Tutti ormai abbiamo in mente le recenti immagini degli incendi della California, ma forse non tutti sappiamo che nel 2024, il Brasile ha registrato un allarmante record di incendi, con oltre 30,8 milioni di ettari ridotti in cenere. Un’area maggiore della nostra intera Penisola. Secondo i dati di MapBiomas, la superficie bruciata è aumentata del 79% rispetto all’anno precedente, segnando il peggior dato dal 2019 e il più alto mai registrato in termini di singoli roghi: 140.328 incendi, il numero più alto degli ultimi 17 anni.
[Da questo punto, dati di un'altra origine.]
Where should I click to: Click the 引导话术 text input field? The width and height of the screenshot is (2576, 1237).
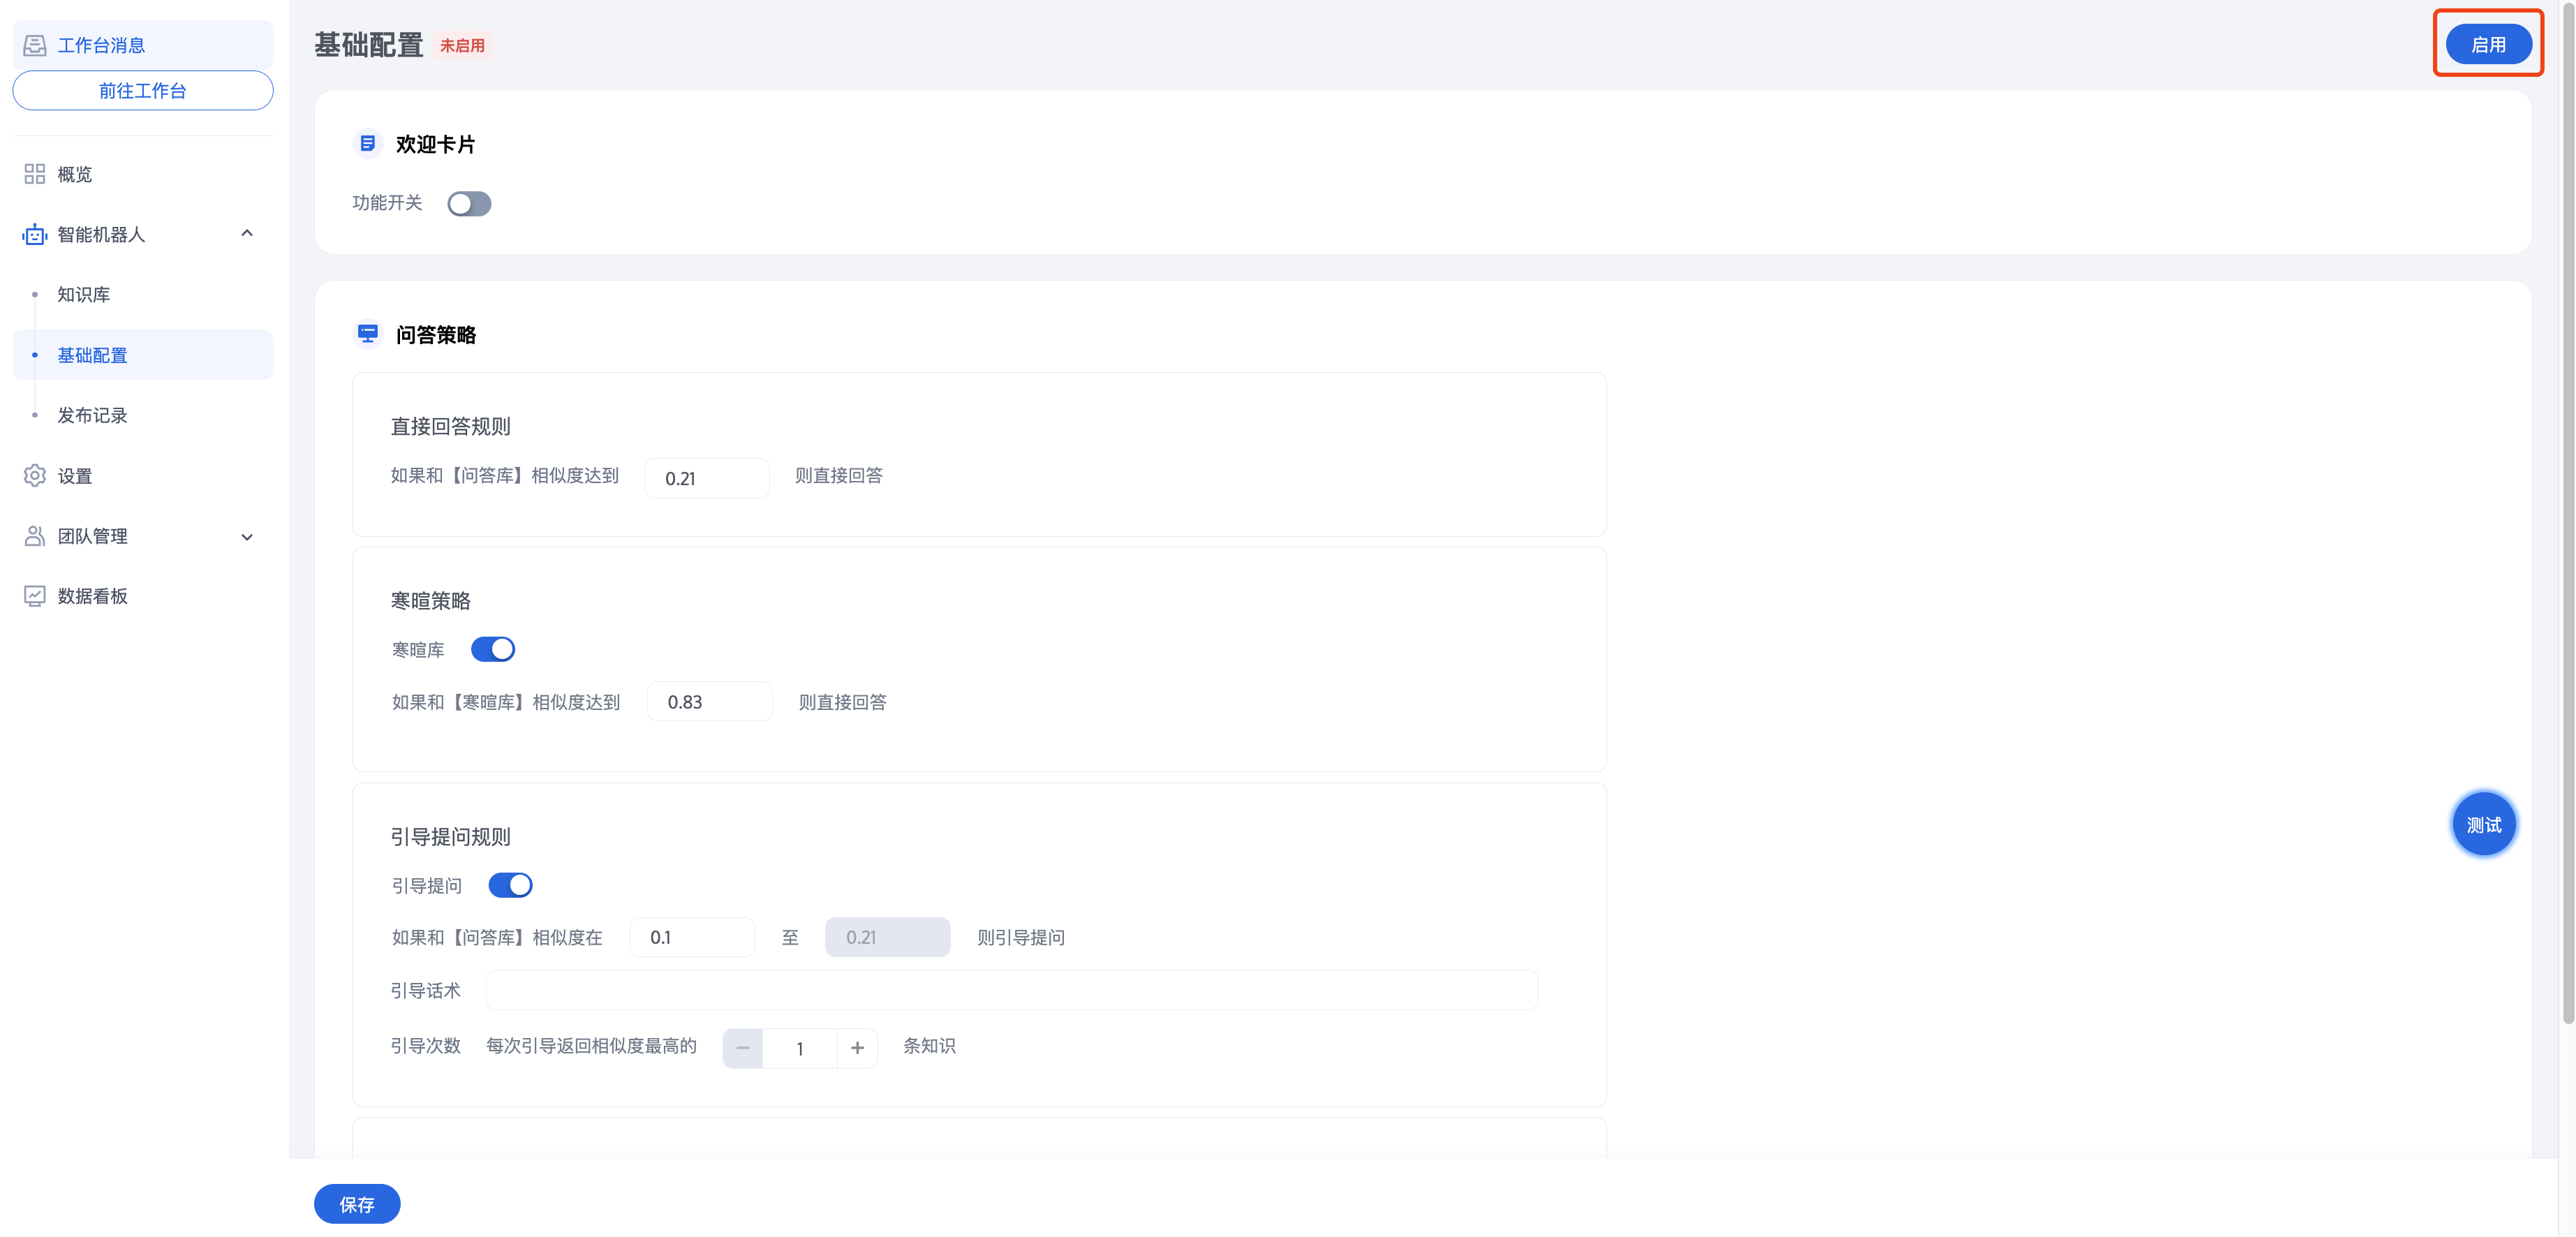[x=1011, y=990]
L’Amazzonia ferita a causa del clima, ma anche dell’uomo
La foresta amazzonica, polmone verde del pianeta, è stata la principale vittima, con 17,9 milioni di ettari distrutti, pari al 58% dell’intera area bruciata nel Paese. Per la prima volta, gli incendi hanno colpito più foreste che praterie, distruggendo 8,5 milioni di ettari di vegetazione autoctona (un’area più grande della superficie dell’Austria). Questo cambiamento segna una pericolosa inversione di tendenza: le foreste, una volta colpite dal fuoco, diventano estremamente vulnerabili a futuri incendi, compromettendo la capacità di rigenerazione dell’ecosistema. Gli incendi in Brasile del 2024 sono stati amplificati da una combinazione letale di siccità estrema e azioni dolose. Il fenomeno meteorologico El Niño, associato ai cambiamenti climatici globali, ha portato a precipitazioni ben al di sotto della media storica, lasciando la vegetazione secca e altamente infiammabile.
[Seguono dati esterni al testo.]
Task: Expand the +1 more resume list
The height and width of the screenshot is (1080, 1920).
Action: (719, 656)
Tuttavia, il fuoco non è un elemento naturale della foresta amazzonica. La maggior parte degli incendi è stata deliberatamente appiccata per espandere illegalmente le aree destinate all’agricoltura e agli allevamenti. Queste pratiche, legate all’agribusiness, rappresentano una sfida enorme per il governo brasiliano, che nel 2024 ha avviato 119 indagini federali su incendi dolosi, contro le 70 degli anni precedenti.
Le politiche di Lula: un bilancio contrastante
Il presidente Luiz Inácio Lula da Silva ha fatto della lotta alla deforestazione uno dei pilastri della sua agenda politica, ottenendo una riduzione della deforestazione di oltre il 30% tra agosto 2023 e agosto 2024. Tuttavia, le misure contro gli incendi sembrano ancora insufficienti. Lula ha definito gli incendi dolosi come un atto di “terrorismo climatico”, ma il governo non è ancora riuscito a contrastare efficacemente l’espansione illegale delle attività agricole. Le conseguenze di questa devastazione si protrarranno per anni. Le foreste bruciate richiedono decenni per riprendersi e, senza una protezione adeguata, rischiano di essere distrutte da nuovi incendi. La perdita della vegetazione non solo riduce la capacità di stoccaggio del carbonio, contribuendo al riscaldamento globale, ma minaccia anche la biodiversità unica del Brasile e i mezzi di sostentamento delle comunità locali.
Un allarme globale
La crisi brasiliana non è un caso isolato. Episodi simili, come gli incendi che hanno colpito recentemente Los Angeles, dimostrano che il cambiamento climatico sta esacerbando la frequenza e l’intensità dei disastri naturali in tutto il mondo. La COP30, che si terrà proprio in Brasile quest’anno, rappresenta un’occasione cruciale per promuovere azioni concrete a livello globale, ma il tempo stringe e le prime azioni di Trump come neo-presidente statunitense non lasciano ben sperare per il nostro pianeta.